Figure 4.

Renal fructose metabolism is necessary for fructose reabsorption and metabolic dysregulation. (A,B) KHK-A/C (KHK), Glut5 and actin control expression and densitometry in kidney cortex of obese control and KHK-A/C knockouts on water or fed HFCS at 12 months of age. (C) 24-h urinary fructose levels in obese control and KHK-A/C knockouts on water (black) or fed HFCS (red) at 12 months of age. (D) Energy charge (total nucleotide ATP+ADP+AMP levels) in obese control and KHK-A/C knockouts on water (black) or fed HFCS (red) at 12 months of age. (E) Renal thiobarbituric reactive substances (TBARS) in obese control and KHK-A/C knockouts on water (black) or fed HFCS (red) at 12 months of age. (F) Renal uric acid in obese control and KHK-A/C knockouts on water (black) or fed HFCS (red) at 12 months of age. (G,H) Representative dihydroethidium images and quantification of obese control and KHK-A/C knockouts fed water or HFCS at 12 months of age.
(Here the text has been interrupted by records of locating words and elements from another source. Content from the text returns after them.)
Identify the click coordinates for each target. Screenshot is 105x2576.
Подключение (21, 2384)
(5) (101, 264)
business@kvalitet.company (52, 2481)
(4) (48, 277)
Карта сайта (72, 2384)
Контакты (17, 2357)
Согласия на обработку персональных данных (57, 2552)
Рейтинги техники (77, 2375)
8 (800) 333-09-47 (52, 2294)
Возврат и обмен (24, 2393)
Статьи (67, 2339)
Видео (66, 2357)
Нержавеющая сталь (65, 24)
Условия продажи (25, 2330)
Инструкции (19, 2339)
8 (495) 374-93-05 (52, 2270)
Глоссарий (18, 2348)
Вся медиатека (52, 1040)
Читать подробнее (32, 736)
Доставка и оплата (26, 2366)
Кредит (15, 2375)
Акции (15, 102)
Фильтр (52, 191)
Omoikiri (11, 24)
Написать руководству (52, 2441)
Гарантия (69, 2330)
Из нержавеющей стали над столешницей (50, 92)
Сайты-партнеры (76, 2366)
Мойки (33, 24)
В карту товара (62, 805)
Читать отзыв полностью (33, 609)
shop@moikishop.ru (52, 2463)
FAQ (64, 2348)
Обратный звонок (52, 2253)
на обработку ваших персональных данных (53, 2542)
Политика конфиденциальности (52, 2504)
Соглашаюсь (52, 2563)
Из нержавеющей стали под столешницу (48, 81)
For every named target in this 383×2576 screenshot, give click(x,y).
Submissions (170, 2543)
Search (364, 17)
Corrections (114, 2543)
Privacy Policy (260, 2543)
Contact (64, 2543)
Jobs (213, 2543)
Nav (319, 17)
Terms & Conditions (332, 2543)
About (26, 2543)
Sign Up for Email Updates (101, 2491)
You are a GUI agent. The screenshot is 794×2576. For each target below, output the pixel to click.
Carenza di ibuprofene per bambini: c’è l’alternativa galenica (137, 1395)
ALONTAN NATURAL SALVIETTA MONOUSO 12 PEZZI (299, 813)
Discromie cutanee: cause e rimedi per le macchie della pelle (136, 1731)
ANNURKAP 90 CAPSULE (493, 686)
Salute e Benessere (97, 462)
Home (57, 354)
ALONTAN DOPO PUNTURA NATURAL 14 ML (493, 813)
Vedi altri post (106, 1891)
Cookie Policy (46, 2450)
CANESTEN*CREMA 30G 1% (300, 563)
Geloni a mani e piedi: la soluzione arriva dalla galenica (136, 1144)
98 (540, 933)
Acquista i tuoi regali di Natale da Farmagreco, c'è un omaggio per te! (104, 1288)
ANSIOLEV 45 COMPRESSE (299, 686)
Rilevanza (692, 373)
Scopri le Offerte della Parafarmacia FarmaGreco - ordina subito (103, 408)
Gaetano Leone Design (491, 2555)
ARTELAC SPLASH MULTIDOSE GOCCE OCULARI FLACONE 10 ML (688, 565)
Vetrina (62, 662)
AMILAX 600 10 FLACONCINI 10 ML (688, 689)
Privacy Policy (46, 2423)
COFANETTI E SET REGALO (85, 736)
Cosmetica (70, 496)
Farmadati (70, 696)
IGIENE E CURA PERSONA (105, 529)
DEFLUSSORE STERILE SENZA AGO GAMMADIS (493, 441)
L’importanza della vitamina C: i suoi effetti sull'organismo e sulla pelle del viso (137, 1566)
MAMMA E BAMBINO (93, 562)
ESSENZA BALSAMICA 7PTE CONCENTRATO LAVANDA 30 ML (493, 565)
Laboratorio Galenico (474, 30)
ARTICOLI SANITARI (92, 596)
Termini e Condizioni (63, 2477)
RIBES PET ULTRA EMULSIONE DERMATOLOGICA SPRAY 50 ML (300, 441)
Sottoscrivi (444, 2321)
Scale bar 100 μm. (I) Renal mitochondrial (mtDNA) to nuclear DNA (nDNA) ratio in obese control and KHK-A/C knockouts on water (black) or fed HFCS (red) at 12 months of age, COXII cytochrome C Oxidase II, UCP2 Uncoupling protein 2. n = 4–7 mice per group. The bar graphs show mean ± SEM. * p < 0.05 and ** p < 0.01 versus respective water control, ^# p < 0.05 and ^## p < 0.01 significative by one-way ANOVA and post-hoc Tukey’s comparison test.